Haemophilia is produced by sex-linked, recessive alleles. Males are always affected, but females can be carrier. It is inherited from the mother. Haemophilia is a condition in which blood clotting factor cannot be produced, causing uncontrolled bleeding. It is more common in men than women.

3.3.9 – State that a human female can be homozygous or heterozygous with respect to sex-linked genes

Homozygous – having two identical alleles of a gene

Heterozygous – having two different alleles of a gene

Females can be homozygous for sex-linked alleles, with both alleles have the same gene. On the other hand, they can be heterozygous, with each chromosome carries a different gene.

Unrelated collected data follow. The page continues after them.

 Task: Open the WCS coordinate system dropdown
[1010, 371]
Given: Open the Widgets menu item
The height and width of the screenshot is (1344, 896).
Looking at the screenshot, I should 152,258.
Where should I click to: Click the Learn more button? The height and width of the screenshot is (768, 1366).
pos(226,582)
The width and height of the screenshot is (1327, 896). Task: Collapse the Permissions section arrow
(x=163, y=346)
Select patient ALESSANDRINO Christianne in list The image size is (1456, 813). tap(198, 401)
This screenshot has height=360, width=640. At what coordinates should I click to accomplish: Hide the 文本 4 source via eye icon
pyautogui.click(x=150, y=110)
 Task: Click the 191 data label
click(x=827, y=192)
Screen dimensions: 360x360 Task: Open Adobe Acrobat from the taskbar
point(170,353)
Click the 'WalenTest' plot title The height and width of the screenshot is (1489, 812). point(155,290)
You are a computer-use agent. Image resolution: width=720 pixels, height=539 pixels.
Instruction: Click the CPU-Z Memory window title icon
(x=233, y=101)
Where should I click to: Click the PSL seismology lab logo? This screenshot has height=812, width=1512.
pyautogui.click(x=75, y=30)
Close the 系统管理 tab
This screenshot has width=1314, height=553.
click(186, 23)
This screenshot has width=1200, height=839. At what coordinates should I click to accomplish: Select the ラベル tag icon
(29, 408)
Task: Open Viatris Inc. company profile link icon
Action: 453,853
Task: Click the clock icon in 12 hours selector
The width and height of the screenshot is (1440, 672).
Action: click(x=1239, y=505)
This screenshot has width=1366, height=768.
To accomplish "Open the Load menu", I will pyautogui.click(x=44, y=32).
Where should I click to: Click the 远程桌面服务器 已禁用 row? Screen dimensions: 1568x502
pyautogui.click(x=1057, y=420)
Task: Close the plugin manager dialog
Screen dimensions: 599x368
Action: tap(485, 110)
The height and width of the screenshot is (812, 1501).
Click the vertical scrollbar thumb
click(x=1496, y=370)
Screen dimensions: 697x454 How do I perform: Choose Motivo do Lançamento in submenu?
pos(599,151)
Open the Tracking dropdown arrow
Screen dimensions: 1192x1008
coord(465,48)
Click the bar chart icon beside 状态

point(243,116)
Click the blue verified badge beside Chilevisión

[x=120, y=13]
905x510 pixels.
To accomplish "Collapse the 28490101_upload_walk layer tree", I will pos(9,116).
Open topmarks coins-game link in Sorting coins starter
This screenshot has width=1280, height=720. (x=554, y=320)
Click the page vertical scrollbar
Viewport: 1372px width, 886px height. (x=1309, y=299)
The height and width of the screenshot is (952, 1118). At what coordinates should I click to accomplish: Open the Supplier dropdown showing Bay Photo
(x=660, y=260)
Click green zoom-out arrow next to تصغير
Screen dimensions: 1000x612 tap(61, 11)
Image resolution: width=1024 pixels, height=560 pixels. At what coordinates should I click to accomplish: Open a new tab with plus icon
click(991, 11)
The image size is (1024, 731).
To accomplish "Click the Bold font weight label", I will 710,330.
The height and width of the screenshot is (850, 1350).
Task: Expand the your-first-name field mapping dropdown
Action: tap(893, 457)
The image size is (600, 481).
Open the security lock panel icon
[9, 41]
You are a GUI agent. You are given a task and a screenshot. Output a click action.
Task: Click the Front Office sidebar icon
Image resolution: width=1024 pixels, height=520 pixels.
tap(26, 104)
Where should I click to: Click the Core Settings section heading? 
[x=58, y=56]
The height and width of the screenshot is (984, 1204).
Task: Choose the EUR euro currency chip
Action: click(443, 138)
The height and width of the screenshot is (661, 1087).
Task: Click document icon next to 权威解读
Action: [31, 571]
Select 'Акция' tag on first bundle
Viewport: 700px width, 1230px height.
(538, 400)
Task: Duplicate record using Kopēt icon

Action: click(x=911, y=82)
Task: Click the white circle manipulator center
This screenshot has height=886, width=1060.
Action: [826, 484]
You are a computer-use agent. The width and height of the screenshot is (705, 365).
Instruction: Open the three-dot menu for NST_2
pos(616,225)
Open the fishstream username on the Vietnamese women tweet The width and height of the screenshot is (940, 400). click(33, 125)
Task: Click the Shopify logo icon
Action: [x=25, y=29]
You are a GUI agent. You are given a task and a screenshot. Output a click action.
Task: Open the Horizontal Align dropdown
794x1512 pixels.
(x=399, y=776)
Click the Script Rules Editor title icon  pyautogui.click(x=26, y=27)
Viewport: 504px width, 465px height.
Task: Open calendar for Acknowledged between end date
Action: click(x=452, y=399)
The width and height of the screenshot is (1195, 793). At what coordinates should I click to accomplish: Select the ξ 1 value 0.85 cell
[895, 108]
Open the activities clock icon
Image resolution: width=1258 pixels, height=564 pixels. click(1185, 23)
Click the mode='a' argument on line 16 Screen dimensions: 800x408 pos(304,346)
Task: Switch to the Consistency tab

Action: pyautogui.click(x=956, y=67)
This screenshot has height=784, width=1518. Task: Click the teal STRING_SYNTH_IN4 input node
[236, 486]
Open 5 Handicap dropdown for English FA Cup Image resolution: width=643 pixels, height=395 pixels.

3.3.10 – Explain that female carriers are heterozygous for X-linked recessive alleles

Carriers for recessive alleles have both the dominant and the recessive allele. The disease is recessive, so it is not expressed in the carrier’s phenotype. They have two different alleles of a gene.

3.3.11 – Predict the genotypic and phenotypic ratios of offspring and monohybrid crosses involving any of the above pattern of inheritance

Cystic fibrosis is found on the autosomal chromosomes. It is a recessive disorder in which the allele key is dominant CF and Cf for the recessive allele.

Therefore the ratio of phenotypes is:

3 No Disease : 1 With Disease

Therefore, the child has a 75% chance of not having the disease.

 

3.3.12 – Deduce the genotypes and phenotypes of individuals in pedigree charts

Geneticists collect information about individuals and relatives within a family. They construct diagrams of inheritance, or family trees, which are called pedigrees. Circles are females, squares are males, diamonds are for unknown, small black circles means died at infancy. Carriers are marked with a small black dot in the centre. Identical and fraternal twins are shown as:

Black means the individual has the condition, white means unaffected. Mating is indicated by a horizontal line

For dominant and recessive alleles, upper case and lower case letter should be used. Letter representing alleles should be chosen with care to avoid confusion between the cases. For co-dominance, the main letter should relate to the gene, and the suffix to the allele

i.e. Sickle cell anaemia: HbA and Hbsb

Individuals are identified by their generation and order number. Generations are written I, II, III, IV, etc. Orders are simply 1,2,3. The propositus is the person through whom the pedigree is discovered.